计算机科学 ›› 2020, Vol. 47 ›› Issue (8): 49-55.doi: 10.11896/jsjkx.190900202

所属专题: 高性能计算

• 高性能计算 • 上一篇    下一篇

面向语音分离的深层转导式非负矩阵分解并行算法

李雨蓉1, 刘杰1, 2, 刘亚林1, 龚春叶1, 王勇1   

  1. 1 国防科技大学并行与分布处理重点实验室 长沙410073
    2 国防科技大学复杂系统软件工程湖南省重点实验室 长沙410073

Parallel Algorithm of Deep Transductive Non-negative Matrix Factorization for Speech Separation

LI Yu-rong1, LIU Jie1, 2, LIU Ya-lin1, GONG Chun-ye1, WANG Yong1   

  1. 1 Science and Technology on Parallel and Distributed Processing Laboratory, National University of Defense Technology, Changsha 410073, China
    2 Laboratory of Software Engineering for Complex Systems, National University of Defense Technology, Changsha 410073, China
  • Online:2020-08-15 Published:2020-08-10
  • About author:LI Yu-rong, born in 1994, postgra-duate.Her main research interests include DTNMF parallel methods and high performance computing.
    LIU Jie, born in 1969, professor, Ph.D supervisor.His main research interests include parallel algorithm and high performance computing.
  • Supported by:
    This work was supported by the National Key Research and Development Program of China(2018YFB0204301).

摘要: 非负矩阵分解(Non-negative Matrix Factorization, NMF)能保存语音信号的非负特征, 是用于语音分离的重要方法, 但该方法存在数据运算复杂、计算量太大的问题, 需要研究能减少计算时间的并行计算方法。针对语音分离预训练及分离过程的计算问题, 文中提出深层转导式非负矩阵分解并行算法, 综合考虑迭代更新过程的数据关联性, 设计了一种任务间和任务内多级并行算法。该并行算法在任务级将分解训练语音得到对应基矩阵的过程作为两个独立的任务进行并行计算;在任务内部进程级把矩阵按行列划分, 主进程把矩阵块分发到从进程, 从进程接收当前矩阵块并计算结果矩阵子块, 然后将当前进程矩阵块发送到下一进程, 实现第二个矩阵中每一个矩阵块在所有进程的遍历, 并计算结果矩阵对应子块的乘积, 最后由主进程收集从进程数据块;在线程级子矩阵乘法运算的过程中, 采取生成多线程, 通过共享内存交换数据计算子矩阵块的加速策略。该算法为首个实现深层转导式非负矩阵分解的并行算法。在天河二号平台上的测试结果表明, 在分离多说话人混合语音信号时, 相比串行程序, 所提出的并行算法能在不改变分离效果的前提下, 使得预训练过程中使用64个进程的加速比为18, 分离过程使用64个进程的对应加速比为24。相较于串行及MPI模型分离, 混合模型分离时间大大缩短, 从而证明了设计的并行算法可有效提高语音分离的效率。

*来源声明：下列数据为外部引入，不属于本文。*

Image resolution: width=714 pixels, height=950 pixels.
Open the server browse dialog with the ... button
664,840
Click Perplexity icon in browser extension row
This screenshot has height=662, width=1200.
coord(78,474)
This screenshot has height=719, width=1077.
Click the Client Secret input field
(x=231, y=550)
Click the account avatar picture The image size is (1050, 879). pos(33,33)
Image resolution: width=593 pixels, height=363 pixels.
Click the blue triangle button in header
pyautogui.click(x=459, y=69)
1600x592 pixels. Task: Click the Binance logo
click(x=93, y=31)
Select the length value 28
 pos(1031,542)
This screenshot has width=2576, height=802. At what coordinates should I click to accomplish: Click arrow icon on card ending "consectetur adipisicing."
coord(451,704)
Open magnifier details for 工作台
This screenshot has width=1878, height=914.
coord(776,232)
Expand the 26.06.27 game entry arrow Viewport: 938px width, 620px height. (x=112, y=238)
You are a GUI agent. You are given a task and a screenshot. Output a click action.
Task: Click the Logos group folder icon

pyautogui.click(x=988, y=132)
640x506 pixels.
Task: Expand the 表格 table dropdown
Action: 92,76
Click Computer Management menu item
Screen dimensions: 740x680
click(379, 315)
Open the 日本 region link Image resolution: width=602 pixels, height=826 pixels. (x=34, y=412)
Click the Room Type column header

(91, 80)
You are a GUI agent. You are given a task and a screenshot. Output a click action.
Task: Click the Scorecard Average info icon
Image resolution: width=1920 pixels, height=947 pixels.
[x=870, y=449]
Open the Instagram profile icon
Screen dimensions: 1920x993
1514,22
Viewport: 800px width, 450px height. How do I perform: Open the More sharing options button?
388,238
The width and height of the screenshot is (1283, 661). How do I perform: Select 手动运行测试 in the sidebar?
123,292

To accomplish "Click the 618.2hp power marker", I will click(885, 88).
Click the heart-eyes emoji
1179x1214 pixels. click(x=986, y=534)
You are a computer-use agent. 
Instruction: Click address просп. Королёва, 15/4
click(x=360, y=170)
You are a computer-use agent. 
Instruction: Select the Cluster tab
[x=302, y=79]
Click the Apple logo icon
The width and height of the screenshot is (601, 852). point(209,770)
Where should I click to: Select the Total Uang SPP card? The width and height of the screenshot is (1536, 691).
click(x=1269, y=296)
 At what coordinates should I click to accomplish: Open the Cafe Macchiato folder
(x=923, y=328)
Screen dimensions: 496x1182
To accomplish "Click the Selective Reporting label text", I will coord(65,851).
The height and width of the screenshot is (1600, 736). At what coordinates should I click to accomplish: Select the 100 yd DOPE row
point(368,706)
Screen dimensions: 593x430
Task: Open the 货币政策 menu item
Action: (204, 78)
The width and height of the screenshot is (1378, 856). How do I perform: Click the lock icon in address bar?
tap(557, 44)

关键词: 乘性迭代更新规则加速算法, 共享存储并行编程, 深层转导式非负矩阵分解并行算法, 消息传递接口, 语音分离

Abstract: Non-negative matrix factorization can preserve the non-negative features of the speech signal.It is an important method for speech separation.However, this method has the problems of complicated data operation and computation, it is necessary to propose a parallel method to reduce computation time.Aiming at the calculation problem of speech separation pre-training and separation process, this paper proposes a deep transductive non-negative matrix factorization multi-level parallel algorithm, which considers the data correlation of the iterative update process, and designs a multi-level parallel algorithm between tasks and within tasks.The parallel algorithm at the task level decomposes the training speech to obtain the corresponding base matrix as two independent tasks in parallel calculation.The matrix is divided into rows and columns at the internal process level of the task.The master process distributes the matrix blocks to the slave process, and the slave process receives the current sub-matrix, then the matrix block calculates the result matrix sub-block, and then sends the current process matrix block to the next process to achieve the traversal of each matrix block of the second matrix in all processes, calculating the product of the corresponding sub-block of the result matrix, and finally the sub-block is collected by the main process from the slave process.During the thread-level sub-matrix multiplication operation, an acceleration strategy of generating multiple threads and exchanging data through shared me-mory for sub-matrix block calculation is adopted.This algorithm is the first one to implement deep transduction non-negative matrix factorization algorithm.The experimentis performed on the Tianhe II platform.The test results show that when separating multi-speaker mixed speech signals without changing the separation effect, in the pre-training process, the proposed parallel algorithm performs well using 64 processes at a speed ratio of 18, and in the separation process, the corresponding speedup is 24.Compared to serial and MPI model separation, hybrid model separation time is greatly shortened, which proves that for the speech separation process, the parallel algorithm proposed in this paper can effectively improve the separation efficiency.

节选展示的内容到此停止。